Julia: Make region a keyword argument for dimension reducing methods

Created on 11 Jan 2018 · 35Comments · Source: JuliaLang/julia

If possible, I think we should make the region argument in the dimension reduction methods of any and all a keyword argument. map has an incredibly handy method for multiple iterators, e.g. map(<, a, b). Currently any(<, a, b) will use the method any(f, itr, region), but it would be great to be able to reclaim any(<, a, b) to do what it looks like it should do. That would require making region a keyword argument in 0.7 with a deprecation, and introducing the new method in 1.0.

The downside to this is that we have to come up with a default value for region in order to use it as a keyword argument, and when region isn't specified then we want it to dispatch to the simpler, short-circuiting method not based on mapreducedim.

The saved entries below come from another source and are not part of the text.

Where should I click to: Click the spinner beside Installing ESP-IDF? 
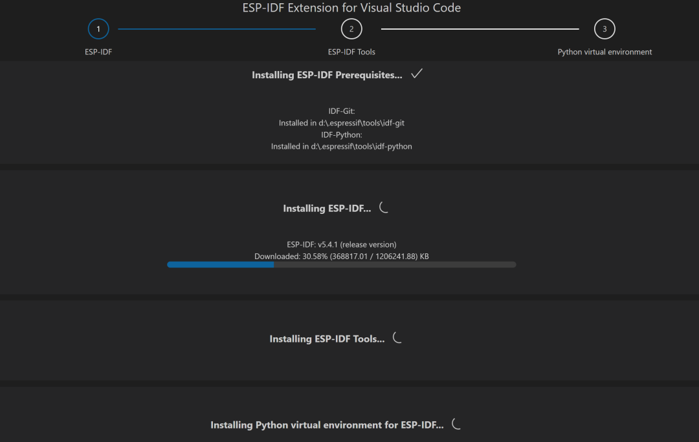pos(384,207)
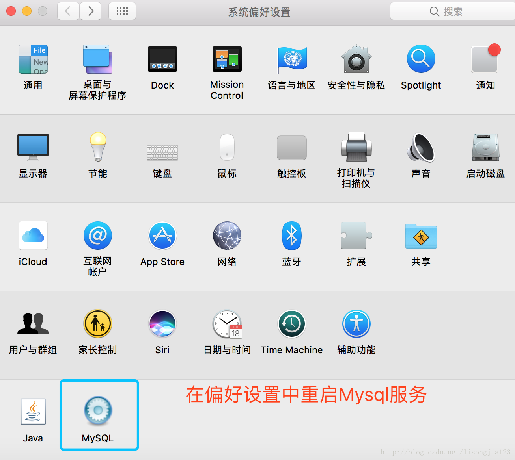The image size is (515, 460).
Task: Open App Store preferences
Action: [x=162, y=236]
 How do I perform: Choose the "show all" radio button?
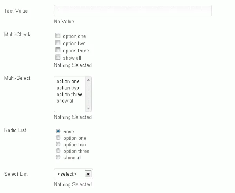58,157
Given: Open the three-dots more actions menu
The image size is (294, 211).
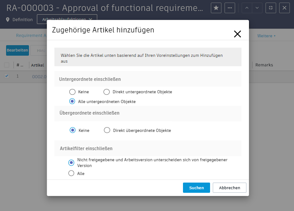Looking at the screenshot, I should click(x=230, y=8).
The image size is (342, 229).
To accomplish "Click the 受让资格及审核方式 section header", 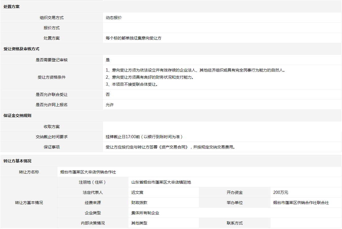I will point(21,49).
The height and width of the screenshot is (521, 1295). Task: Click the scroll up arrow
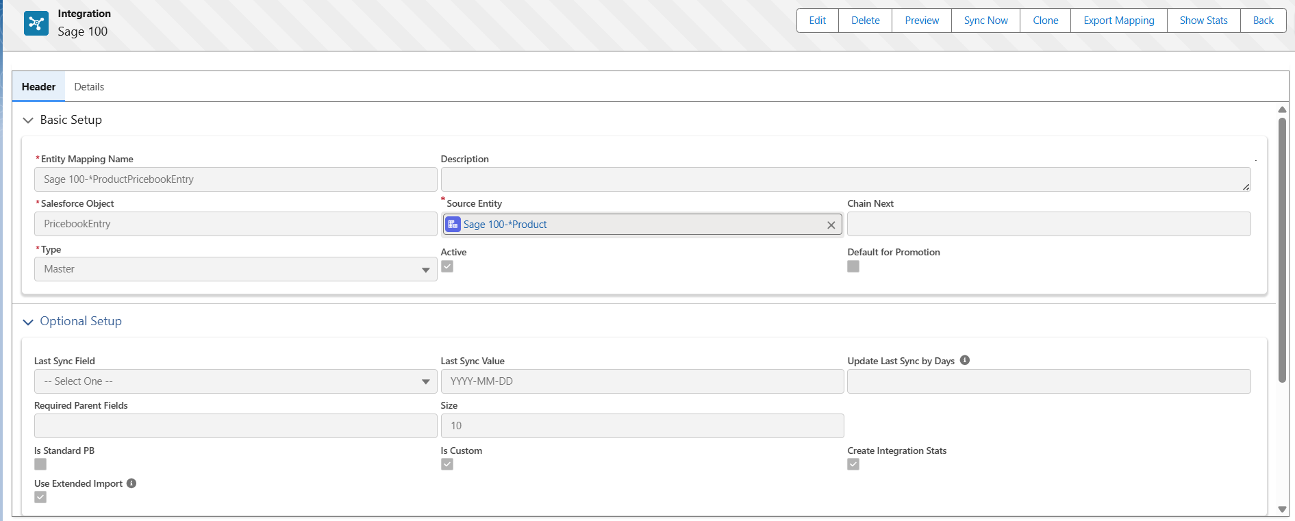[1282, 110]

~~A similar argument could be made for other functions with mapreducedim-based methods, such as sum(f, A, region), but I mostly care about any/all for now.~~ We're doin' 'em all.

collections keyword arguments

Source

ararslan

👍8

Most helpful comment

Given what axes does, for us an "axis" is something like -10:10, telling you that the index values for a dimension (see what I did there) range from -10 to 10. So I think dims is a good choice.

JeffBezanson on 20 Jan 2018

👍4

All 35 comments

We could use region=nothing as a default.

I'm fine with doing this, but then let's use keyword arguments for all similar functions (sum, etc.). Are we also sure region is the best term? It could also be e.g. dim/dims?

nalimilan on 11 Jan 2018

Are we also sure region is the best term? It could also be e.g. dim/dims?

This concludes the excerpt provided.